Braeburn Pharma Release: Probuphine Phase III Data Presented At American Society Of Addiction Medicine (ASAM) Annual Meeting

PRINCETON, N.J. and BALTIMORE, April 15, 2016 /PRNewswire/ -- Braeburn Pharmaceuticals announces presentation of data from the Phase 3 study of Probuphine, a six month subdermal buprenorphine implant for the long-term maintenance treatment of opioid addiction, today at the 47th Annual American Society of Addiction Medicine (ASAM) Conference. ASAM is a professional society representing over 3,700 physicians, clinicians and associated professionals in the field of addiction medicine. The study demonstrated that participants who were clinically stable on sublingual buprenorphine maintained stability when transferred to Probuphine and that they were more likely to sustain abstinence from illicit opioids throughout the six months than participants who remained on sublingual buprenorphine. Today’s presentation of these findings is the first at a scientific medical meeting. The FDA is expected to make a decision on the approval of Probuphine by May 27, 2016.

Braeburn Pharmaceuticals

“This was the first head to head comparison study of Probuphine and sublingual buprenorphine, demonstrating the efficacy of a long acting six month buprenorphine implant,” said co-lead investigator and author of the study Richard N. Rosenthal, M.D., Professor of Psychiatry and Medical Director of Addiction Psychiatry at the Icahn School of Medicine at Mount Sinai. “The study results show that participants in the implant group sustained clinical stability over the course of six months. The implant group was also more likely to remain free from illicit opioids at 85.7 % compared to 71.9 % of those maintained on sublingual buprenorphine. If approved, Probuphine could help expand access to medication to treat opioid use disorders, providing people with a new option.”

The double-blind, double-dummy study was designed to determine the efficacy and safety of Probuphine as a maintenance treatment. The primary endpoint of non-inferiority was metthe responder rate was 87.6 percent in the sublingual buprenorphine group and 96.4 percent in the Probuphine group. The results showed statistically significant superiority for the implant versus the oral formulation (p=0.034). Side effects from treatment with buprenorphine included constipation, gastroenteritis, nasopharyngitis, headache and depression. Implant site related side effects included pain, pruritus, bruising and erythema.

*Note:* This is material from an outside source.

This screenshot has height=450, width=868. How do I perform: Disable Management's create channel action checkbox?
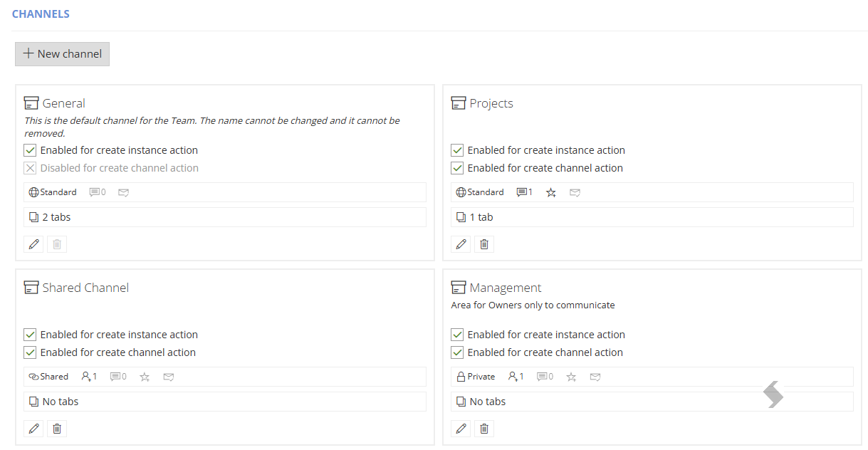point(457,352)
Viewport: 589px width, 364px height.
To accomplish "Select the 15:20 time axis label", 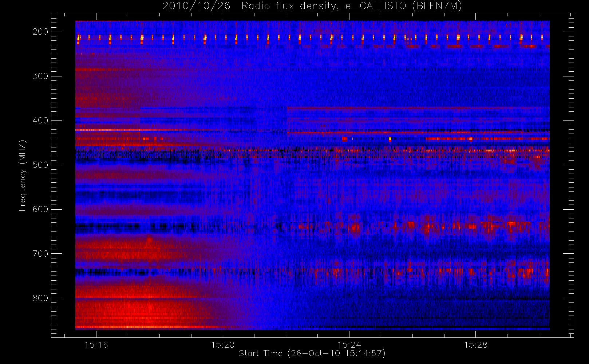I will pyautogui.click(x=223, y=345).

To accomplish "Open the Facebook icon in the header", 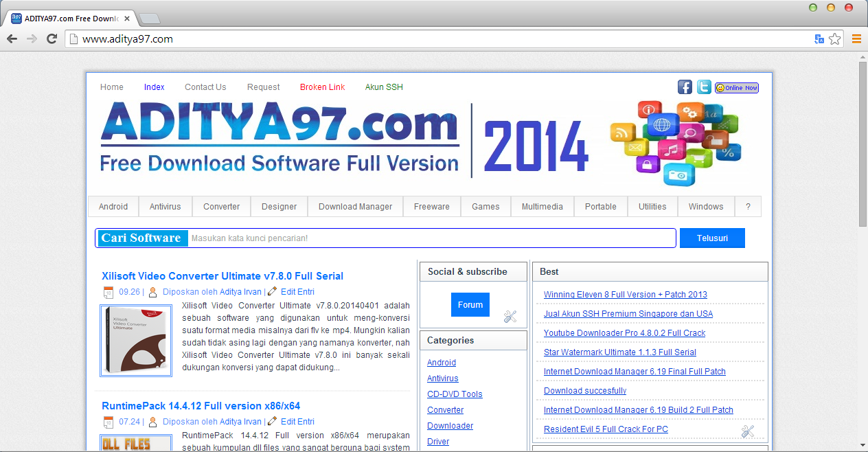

“Like any chronic disease, the ability to personalize treatment is key to long-term success and quality of life for opioid dependent individuals,” said Frank J. Vocci, Ph.D., president and senior research scientist, Friends Research Institute. “The data presented today on Probuphine provides hope for a new option that could address critical issues like medication compliance and the risks of oral buprenorphine.”

“We are proud to be presenting the results of our pivotal trial at this prestigious gathering of addiction specialists. We are indebted to the investigators and patients suffering from opioid addiction who participated in this study,” said Behshad Sheldon, president and CEO, Braeburn Pharmaceuticals. “We hope for a speedy conclusion to the FDA’s review of these data and to bring a potentially valuable new medicine to patients.”

About Opioid Dependence and Buprenorphine
Opioid dependence is a chronic brain disease and one of the fastest growing public health epidemics in America. In the U.S., 2.4 million people struggle with opioid dependence and, according to the Centers for Disease Control, 78 people die each day from the disease. Despite the growing body of evidence that opioid addiction is not a choice or a moral failing, individuals struggling with this disease continue to be stigmatized. Research has shown that opioid dependence is a pre-disposed genetic condition that is best treated with a combination of medication and counseling. Usually, opioid dependent individuals cannot sustain recovery without long-term medical assistance that includes opiate replacement therapy, such as buprenorphine.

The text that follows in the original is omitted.